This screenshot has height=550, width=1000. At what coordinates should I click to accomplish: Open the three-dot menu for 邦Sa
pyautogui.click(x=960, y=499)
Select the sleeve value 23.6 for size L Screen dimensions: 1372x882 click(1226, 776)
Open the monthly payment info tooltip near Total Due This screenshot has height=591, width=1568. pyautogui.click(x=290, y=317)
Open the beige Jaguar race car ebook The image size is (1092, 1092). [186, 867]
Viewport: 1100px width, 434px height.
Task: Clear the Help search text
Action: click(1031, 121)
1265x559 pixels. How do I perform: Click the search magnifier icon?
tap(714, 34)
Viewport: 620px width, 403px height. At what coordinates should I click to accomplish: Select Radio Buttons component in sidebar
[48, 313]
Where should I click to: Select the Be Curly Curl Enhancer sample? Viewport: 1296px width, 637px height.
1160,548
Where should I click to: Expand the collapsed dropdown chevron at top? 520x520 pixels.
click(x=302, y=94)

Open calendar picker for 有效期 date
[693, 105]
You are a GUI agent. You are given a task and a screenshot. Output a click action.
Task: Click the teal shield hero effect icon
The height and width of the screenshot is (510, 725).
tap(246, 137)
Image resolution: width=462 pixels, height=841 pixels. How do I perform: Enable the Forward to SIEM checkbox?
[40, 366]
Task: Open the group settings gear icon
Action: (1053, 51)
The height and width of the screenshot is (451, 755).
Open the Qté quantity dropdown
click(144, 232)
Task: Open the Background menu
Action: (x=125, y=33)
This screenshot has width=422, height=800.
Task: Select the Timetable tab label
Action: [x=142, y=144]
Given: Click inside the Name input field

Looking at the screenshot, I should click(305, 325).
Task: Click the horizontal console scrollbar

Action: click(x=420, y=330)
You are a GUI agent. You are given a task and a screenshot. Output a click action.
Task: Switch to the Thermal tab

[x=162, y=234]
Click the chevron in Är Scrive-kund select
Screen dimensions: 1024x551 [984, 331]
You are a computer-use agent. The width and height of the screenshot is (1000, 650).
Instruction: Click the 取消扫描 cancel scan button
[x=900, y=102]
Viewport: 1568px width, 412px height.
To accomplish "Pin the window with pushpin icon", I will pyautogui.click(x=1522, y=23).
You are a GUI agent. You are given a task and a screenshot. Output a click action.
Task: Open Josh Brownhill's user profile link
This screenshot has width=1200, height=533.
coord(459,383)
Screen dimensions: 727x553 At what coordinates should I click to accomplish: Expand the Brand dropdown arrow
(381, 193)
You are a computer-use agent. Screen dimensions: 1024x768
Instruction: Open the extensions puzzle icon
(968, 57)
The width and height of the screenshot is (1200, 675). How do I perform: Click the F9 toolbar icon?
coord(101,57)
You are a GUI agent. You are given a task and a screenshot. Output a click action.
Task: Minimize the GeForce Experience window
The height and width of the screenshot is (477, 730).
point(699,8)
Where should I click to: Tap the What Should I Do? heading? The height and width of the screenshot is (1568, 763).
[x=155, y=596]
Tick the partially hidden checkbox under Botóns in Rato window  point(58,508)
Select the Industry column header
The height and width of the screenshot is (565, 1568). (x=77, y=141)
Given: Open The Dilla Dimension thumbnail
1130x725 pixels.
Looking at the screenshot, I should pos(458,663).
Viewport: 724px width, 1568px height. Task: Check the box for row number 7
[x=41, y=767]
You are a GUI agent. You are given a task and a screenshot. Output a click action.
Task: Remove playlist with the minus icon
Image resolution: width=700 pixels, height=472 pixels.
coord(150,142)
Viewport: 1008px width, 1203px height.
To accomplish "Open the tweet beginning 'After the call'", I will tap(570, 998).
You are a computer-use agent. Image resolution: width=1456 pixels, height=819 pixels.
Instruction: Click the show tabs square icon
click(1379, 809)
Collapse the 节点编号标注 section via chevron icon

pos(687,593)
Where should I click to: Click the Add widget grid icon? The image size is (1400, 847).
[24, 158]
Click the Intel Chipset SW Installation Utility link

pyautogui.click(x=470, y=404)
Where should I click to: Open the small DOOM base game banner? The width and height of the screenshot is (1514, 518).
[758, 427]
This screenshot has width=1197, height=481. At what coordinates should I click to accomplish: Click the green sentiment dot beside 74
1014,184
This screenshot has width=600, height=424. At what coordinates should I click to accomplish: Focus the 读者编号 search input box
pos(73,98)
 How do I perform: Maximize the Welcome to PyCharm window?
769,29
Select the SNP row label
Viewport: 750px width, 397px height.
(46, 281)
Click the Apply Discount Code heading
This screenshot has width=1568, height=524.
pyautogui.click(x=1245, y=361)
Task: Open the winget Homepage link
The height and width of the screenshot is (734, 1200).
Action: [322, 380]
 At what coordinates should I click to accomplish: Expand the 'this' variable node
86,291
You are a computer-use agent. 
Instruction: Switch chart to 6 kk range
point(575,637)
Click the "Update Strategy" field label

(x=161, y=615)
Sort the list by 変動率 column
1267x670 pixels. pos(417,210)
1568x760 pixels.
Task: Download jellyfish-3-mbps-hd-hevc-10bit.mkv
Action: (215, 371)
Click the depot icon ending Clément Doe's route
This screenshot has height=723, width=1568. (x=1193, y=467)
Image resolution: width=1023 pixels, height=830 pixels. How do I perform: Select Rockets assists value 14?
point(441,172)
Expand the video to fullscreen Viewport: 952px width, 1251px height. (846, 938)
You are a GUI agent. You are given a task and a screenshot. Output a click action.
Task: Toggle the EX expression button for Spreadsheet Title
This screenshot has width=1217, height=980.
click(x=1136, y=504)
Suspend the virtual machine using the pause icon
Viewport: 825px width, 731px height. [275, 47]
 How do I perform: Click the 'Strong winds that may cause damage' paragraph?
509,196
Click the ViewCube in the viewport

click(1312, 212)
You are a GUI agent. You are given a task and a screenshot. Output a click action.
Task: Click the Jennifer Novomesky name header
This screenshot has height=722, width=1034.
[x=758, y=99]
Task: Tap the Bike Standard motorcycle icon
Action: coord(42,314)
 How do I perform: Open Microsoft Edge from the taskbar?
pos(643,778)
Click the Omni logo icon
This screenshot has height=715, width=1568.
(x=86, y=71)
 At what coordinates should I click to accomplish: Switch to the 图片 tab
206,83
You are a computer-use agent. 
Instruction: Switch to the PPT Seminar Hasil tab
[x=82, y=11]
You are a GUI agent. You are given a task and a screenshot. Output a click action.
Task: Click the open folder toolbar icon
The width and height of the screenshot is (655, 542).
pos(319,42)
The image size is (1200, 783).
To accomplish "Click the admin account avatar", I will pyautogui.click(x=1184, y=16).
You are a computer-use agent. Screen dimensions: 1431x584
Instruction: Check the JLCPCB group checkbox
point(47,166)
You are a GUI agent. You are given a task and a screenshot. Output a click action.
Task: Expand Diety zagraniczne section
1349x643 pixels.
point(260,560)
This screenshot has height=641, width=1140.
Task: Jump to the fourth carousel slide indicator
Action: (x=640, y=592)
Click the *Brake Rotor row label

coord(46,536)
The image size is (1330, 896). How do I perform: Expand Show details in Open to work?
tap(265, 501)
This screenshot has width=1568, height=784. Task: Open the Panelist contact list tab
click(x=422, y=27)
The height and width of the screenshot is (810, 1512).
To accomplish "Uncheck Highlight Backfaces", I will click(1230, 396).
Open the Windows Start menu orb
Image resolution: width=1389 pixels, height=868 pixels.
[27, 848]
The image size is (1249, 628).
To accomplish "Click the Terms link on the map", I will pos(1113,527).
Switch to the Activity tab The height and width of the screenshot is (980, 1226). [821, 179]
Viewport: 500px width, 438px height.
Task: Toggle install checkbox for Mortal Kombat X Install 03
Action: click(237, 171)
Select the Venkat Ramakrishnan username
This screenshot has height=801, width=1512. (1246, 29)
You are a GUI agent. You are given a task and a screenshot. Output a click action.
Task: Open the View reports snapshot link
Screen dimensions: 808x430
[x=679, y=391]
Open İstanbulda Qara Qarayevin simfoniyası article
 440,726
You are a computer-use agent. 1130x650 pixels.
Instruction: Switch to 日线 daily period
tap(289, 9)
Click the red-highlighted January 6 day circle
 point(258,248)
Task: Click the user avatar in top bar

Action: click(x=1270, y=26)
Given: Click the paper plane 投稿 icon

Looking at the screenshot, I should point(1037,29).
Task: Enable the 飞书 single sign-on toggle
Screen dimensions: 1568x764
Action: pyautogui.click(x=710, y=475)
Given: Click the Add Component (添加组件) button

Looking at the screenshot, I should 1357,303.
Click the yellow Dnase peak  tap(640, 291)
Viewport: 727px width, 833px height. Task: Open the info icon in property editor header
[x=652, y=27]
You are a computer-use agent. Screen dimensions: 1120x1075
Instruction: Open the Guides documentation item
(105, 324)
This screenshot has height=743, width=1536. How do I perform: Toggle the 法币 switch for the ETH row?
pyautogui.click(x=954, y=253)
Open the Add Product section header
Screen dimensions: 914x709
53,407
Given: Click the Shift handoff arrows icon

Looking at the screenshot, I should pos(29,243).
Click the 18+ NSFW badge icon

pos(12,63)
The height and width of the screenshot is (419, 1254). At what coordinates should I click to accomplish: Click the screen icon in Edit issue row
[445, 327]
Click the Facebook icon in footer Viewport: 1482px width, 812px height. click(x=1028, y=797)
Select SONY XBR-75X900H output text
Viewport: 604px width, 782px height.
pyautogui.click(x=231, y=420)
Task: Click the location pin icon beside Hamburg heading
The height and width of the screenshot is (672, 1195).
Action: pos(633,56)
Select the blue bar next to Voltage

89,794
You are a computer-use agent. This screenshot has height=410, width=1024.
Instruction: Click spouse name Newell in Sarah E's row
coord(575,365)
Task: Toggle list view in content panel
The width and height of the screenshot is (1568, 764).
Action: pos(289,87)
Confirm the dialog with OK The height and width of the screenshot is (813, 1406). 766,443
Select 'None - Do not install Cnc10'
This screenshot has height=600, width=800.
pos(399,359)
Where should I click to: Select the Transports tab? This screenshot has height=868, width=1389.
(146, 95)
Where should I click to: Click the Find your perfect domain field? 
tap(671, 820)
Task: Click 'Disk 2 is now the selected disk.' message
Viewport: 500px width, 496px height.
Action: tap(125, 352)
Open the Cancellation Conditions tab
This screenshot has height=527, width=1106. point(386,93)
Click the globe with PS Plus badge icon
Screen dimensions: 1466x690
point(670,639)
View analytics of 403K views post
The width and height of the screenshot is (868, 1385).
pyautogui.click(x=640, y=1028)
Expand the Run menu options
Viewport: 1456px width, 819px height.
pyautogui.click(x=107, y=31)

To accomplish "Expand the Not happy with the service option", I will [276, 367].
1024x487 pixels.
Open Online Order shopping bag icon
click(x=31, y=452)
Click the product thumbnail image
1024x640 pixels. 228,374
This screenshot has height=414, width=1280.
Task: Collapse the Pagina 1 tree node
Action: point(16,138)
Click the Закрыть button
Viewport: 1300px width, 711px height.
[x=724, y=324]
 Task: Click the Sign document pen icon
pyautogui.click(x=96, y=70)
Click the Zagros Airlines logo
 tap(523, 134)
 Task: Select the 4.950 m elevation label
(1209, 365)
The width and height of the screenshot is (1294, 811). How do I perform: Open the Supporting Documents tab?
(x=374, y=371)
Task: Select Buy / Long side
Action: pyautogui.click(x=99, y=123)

#### Directions for this task:
In the listing above, locate the line containing "Task: Open Josh Brownhill's user profile link" and the line containing "You are a computer-use agent. Screen dimensions: 1024x768". Extract those two lines and every line between them, exactly as written, and only those.

#### Task answer:
Task: Open Josh Brownhill's user profile link
This screenshot has width=1200, height=533.
coord(459,383)
Screen dimensions: 727x553 At what coordinates should I click to accomplish: Expand the Brand dropdown arrow
(381, 193)
You are a computer-use agent. Screen dimensions: 1024x768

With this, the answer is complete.